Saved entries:
---+---
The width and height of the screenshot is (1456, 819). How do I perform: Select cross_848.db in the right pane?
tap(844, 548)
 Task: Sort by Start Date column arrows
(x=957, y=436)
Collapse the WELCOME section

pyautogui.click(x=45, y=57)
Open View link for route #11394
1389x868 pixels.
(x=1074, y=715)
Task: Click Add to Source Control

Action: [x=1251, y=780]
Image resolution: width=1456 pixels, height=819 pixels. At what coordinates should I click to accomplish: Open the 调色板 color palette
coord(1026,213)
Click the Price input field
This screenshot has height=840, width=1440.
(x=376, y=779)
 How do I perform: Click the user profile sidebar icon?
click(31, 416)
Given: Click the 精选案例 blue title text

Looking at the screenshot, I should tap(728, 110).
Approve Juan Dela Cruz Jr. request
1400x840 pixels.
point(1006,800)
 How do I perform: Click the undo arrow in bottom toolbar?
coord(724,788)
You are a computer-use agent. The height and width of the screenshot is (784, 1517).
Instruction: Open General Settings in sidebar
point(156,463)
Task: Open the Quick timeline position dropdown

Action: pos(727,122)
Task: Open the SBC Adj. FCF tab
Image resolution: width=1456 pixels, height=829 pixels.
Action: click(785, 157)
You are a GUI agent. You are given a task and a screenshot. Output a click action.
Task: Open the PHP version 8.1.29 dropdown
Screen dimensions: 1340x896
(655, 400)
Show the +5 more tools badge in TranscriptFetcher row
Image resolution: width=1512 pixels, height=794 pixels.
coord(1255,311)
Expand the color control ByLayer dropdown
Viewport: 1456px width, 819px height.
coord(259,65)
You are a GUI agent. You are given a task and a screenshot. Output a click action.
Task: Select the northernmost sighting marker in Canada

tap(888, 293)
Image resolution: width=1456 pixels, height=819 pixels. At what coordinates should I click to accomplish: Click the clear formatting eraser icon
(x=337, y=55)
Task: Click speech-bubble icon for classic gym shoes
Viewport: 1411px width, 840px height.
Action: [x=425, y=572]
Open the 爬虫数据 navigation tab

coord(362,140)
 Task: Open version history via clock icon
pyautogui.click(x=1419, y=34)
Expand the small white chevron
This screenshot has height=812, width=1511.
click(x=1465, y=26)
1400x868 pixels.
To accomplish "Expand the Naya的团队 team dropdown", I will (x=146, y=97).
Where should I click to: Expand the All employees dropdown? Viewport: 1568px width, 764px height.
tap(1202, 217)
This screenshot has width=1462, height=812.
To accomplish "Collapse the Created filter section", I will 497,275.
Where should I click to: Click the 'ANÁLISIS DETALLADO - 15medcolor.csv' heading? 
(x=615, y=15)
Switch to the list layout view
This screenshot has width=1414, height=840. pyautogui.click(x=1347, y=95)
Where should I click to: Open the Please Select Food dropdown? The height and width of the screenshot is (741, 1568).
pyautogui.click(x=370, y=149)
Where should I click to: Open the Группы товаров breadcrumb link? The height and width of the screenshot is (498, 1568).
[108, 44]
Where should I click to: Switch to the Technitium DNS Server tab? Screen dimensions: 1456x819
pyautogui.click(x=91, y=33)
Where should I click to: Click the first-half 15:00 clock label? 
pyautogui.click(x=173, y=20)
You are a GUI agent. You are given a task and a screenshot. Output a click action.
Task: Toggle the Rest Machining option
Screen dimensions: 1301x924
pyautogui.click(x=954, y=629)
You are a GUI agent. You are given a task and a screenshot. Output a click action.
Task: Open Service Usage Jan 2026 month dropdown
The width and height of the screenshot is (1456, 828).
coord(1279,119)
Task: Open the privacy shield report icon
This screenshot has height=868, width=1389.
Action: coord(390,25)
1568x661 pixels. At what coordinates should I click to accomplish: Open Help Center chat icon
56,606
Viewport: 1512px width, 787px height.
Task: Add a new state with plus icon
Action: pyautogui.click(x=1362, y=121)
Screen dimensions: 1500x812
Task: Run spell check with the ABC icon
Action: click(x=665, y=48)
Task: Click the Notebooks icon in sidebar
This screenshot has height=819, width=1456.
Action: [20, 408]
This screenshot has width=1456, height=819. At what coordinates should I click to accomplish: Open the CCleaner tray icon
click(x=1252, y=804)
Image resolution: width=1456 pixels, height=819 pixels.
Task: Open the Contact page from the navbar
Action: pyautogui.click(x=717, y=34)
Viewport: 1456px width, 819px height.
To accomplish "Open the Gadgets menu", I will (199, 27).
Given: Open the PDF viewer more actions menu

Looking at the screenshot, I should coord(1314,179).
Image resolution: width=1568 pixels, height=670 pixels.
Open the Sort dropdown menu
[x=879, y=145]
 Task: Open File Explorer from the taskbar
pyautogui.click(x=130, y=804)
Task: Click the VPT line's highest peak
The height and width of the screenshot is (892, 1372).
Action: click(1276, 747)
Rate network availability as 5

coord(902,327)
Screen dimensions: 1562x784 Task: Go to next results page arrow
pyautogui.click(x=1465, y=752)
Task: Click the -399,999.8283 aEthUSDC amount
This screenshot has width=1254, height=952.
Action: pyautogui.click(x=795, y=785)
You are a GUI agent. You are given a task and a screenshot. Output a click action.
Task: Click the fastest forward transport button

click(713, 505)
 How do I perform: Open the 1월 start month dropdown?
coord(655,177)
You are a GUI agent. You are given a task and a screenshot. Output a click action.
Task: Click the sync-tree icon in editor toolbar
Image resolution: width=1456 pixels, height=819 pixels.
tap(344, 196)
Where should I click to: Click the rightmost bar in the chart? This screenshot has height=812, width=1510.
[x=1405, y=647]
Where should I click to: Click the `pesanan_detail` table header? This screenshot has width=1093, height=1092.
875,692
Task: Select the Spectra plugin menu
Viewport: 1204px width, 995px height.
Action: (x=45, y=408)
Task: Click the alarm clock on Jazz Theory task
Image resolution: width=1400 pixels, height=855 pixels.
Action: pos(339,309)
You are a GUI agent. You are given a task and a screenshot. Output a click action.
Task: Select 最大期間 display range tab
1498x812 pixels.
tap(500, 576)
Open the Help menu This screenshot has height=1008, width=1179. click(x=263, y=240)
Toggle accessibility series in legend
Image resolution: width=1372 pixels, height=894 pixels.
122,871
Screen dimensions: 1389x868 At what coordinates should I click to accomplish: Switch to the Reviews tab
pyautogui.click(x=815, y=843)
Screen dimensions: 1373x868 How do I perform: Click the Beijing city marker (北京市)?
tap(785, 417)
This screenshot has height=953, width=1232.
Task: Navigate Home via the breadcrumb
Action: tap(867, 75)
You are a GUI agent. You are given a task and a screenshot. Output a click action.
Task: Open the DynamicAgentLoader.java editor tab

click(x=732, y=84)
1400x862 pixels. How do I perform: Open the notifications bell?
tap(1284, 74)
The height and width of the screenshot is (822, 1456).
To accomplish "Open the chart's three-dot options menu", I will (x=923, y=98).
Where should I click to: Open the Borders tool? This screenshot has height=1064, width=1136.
---+---
REQUIREMENT: Type out each entry above again, exactly.

EXERCISE RESULT:
The width and height of the screenshot is (1456, 819). How do I perform: Select cross_848.db in the right pane?
tap(844, 548)
 Task: Sort by Start Date column arrows
(x=957, y=436)
Collapse the WELCOME section

pyautogui.click(x=45, y=57)
Open View link for route #11394
1389x868 pixels.
(x=1074, y=715)
Task: Click Add to Source Control

Action: [x=1251, y=780]
Image resolution: width=1456 pixels, height=819 pixels. At what coordinates should I click to accomplish: Open the 调色板 color palette
coord(1026,213)
Click the Price input field
This screenshot has height=840, width=1440.
(x=376, y=779)
 How do I perform: Click the user profile sidebar icon?
click(31, 416)
Given: Click the 精选案例 blue title text

Looking at the screenshot, I should tap(728, 110).
Approve Juan Dela Cruz Jr. request
1400x840 pixels.
point(1006,800)
 How do I perform: Click the undo arrow in bottom toolbar?
coord(724,788)
You are a computer-use agent. The height and width of the screenshot is (784, 1517).
Instruction: Open General Settings in sidebar
point(156,463)
Task: Open the Quick timeline position dropdown

Action: pos(727,122)
Task: Open the SBC Adj. FCF tab
Image resolution: width=1456 pixels, height=829 pixels.
Action: click(785, 157)
You are a GUI agent. You are given a task and a screenshot. Output a click action.
Task: Open the PHP version 8.1.29 dropdown
Screen dimensions: 1340x896
(655, 400)
Show the +5 more tools badge in TranscriptFetcher row
Image resolution: width=1512 pixels, height=794 pixels.
coord(1255,311)
Expand the color control ByLayer dropdown
Viewport: 1456px width, 819px height.
coord(259,65)
You are a GUI agent. You are given a task and a screenshot. Output a click action.
Task: Select the northernmost sighting marker in Canada

tap(888, 293)
Image resolution: width=1456 pixels, height=819 pixels. At what coordinates should I click to accomplish: Click the clear formatting eraser icon
(x=337, y=55)
Task: Click speech-bubble icon for classic gym shoes
Viewport: 1411px width, 840px height.
Action: [x=425, y=572]
Open the 爬虫数据 navigation tab

coord(362,140)
 Task: Open version history via clock icon
pyautogui.click(x=1419, y=34)
Expand the small white chevron
This screenshot has height=812, width=1511.
click(x=1465, y=26)
1400x868 pixels.
To accomplish "Expand the Naya的团队 team dropdown", I will (x=146, y=97).
Where should I click to: Expand the All employees dropdown? Viewport: 1568px width, 764px height.
tap(1202, 217)
This screenshot has width=1462, height=812.
To accomplish "Collapse the Created filter section", I will 497,275.
Where should I click to: Click the 'ANÁLISIS DETALLADO - 15medcolor.csv' heading? 
(x=615, y=15)
Switch to the list layout view
This screenshot has width=1414, height=840. pyautogui.click(x=1347, y=95)
Where should I click to: Open the Please Select Food dropdown? The height and width of the screenshot is (741, 1568).
pyautogui.click(x=370, y=149)
Where should I click to: Open the Группы товаров breadcrumb link? The height and width of the screenshot is (498, 1568).
[108, 44]
Where should I click to: Switch to the Technitium DNS Server tab? Screen dimensions: 1456x819
pyautogui.click(x=91, y=33)
Where should I click to: Click the first-half 15:00 clock label? 
pyautogui.click(x=173, y=20)
You are a GUI agent. You are given a task and a screenshot. Output a click action.
Task: Toggle the Rest Machining option
Screen dimensions: 1301x924
pyautogui.click(x=954, y=629)
You are a GUI agent. You are given a task and a screenshot. Output a click action.
Task: Open Service Usage Jan 2026 month dropdown
The width and height of the screenshot is (1456, 828).
coord(1279,119)
Task: Open the privacy shield report icon
This screenshot has height=868, width=1389.
Action: coord(390,25)
1568x661 pixels. At what coordinates should I click to accomplish: Open Help Center chat icon
56,606
Viewport: 1512px width, 787px height.
Task: Add a new state with plus icon
Action: pyautogui.click(x=1362, y=121)
Screen dimensions: 1500x812
Task: Run spell check with the ABC icon
Action: click(x=665, y=48)
Task: Click the Notebooks icon in sidebar
This screenshot has height=819, width=1456.
Action: [20, 408]
This screenshot has width=1456, height=819. At what coordinates should I click to accomplish: Open the CCleaner tray icon
click(x=1252, y=804)
Image resolution: width=1456 pixels, height=819 pixels.
Task: Open the Contact page from the navbar
Action: pyautogui.click(x=717, y=34)
Viewport: 1456px width, 819px height.
To accomplish "Open the Gadgets menu", I will (199, 27).
Given: Open the PDF viewer more actions menu

Looking at the screenshot, I should coord(1314,179).
Image resolution: width=1568 pixels, height=670 pixels.
Open the Sort dropdown menu
[x=879, y=145]
 Task: Open File Explorer from the taskbar
pyautogui.click(x=130, y=804)
Task: Click the VPT line's highest peak
The height and width of the screenshot is (892, 1372).
Action: click(1276, 747)
Rate network availability as 5

coord(902,327)
Screen dimensions: 1562x784 Task: Go to next results page arrow
pyautogui.click(x=1465, y=752)
Task: Click the -399,999.8283 aEthUSDC amount
This screenshot has width=1254, height=952.
Action: pyautogui.click(x=795, y=785)
You are a GUI agent. You are given a task and a screenshot. Output a click action.
Task: Click the fastest forward transport button

click(713, 505)
 How do I perform: Open the 1월 start month dropdown?
coord(655,177)
You are a GUI agent. You are given a task and a screenshot. Output a click action.
Task: Click the sync-tree icon in editor toolbar
Image resolution: width=1456 pixels, height=819 pixels.
tap(344, 196)
Where should I click to: Click the rightmost bar in the chart? This screenshot has height=812, width=1510.
[x=1405, y=647]
Where should I click to: Click the `pesanan_detail` table header? This screenshot has width=1093, height=1092.
875,692
Task: Select the Spectra plugin menu
Viewport: 1204px width, 995px height.
Action: (x=45, y=408)
Task: Click the alarm clock on Jazz Theory task
Image resolution: width=1400 pixels, height=855 pixels.
Action: pos(339,309)
You are a GUI agent. You are given a task and a screenshot. Output a click action.
Task: Select 最大期間 display range tab
1498x812 pixels.
tap(500, 576)
Open the Help menu This screenshot has height=1008, width=1179. click(x=263, y=240)
Toggle accessibility series in legend
Image resolution: width=1372 pixels, height=894 pixels.
122,871
Screen dimensions: 1389x868 At what coordinates should I click to accomplish: Switch to the Reviews tab
pyautogui.click(x=815, y=843)
Screen dimensions: 1373x868 How do I perform: Click the Beijing city marker (北京市)?
tap(785, 417)
This screenshot has height=953, width=1232.
Task: Navigate Home via the breadcrumb
Action: tap(867, 75)
You are a GUI agent. You are given a task and a screenshot. Output a click action.
Task: Open the DynamicAgentLoader.java editor tab

click(x=732, y=84)
1400x862 pixels. How do I perform: Open the notifications bell?
tap(1284, 74)
The height and width of the screenshot is (822, 1456).
To accomplish "Open the chart's three-dot options menu", I will (x=923, y=98).
Where should I click to: Open the Borders tool? This screenshot has height=1064, width=1136.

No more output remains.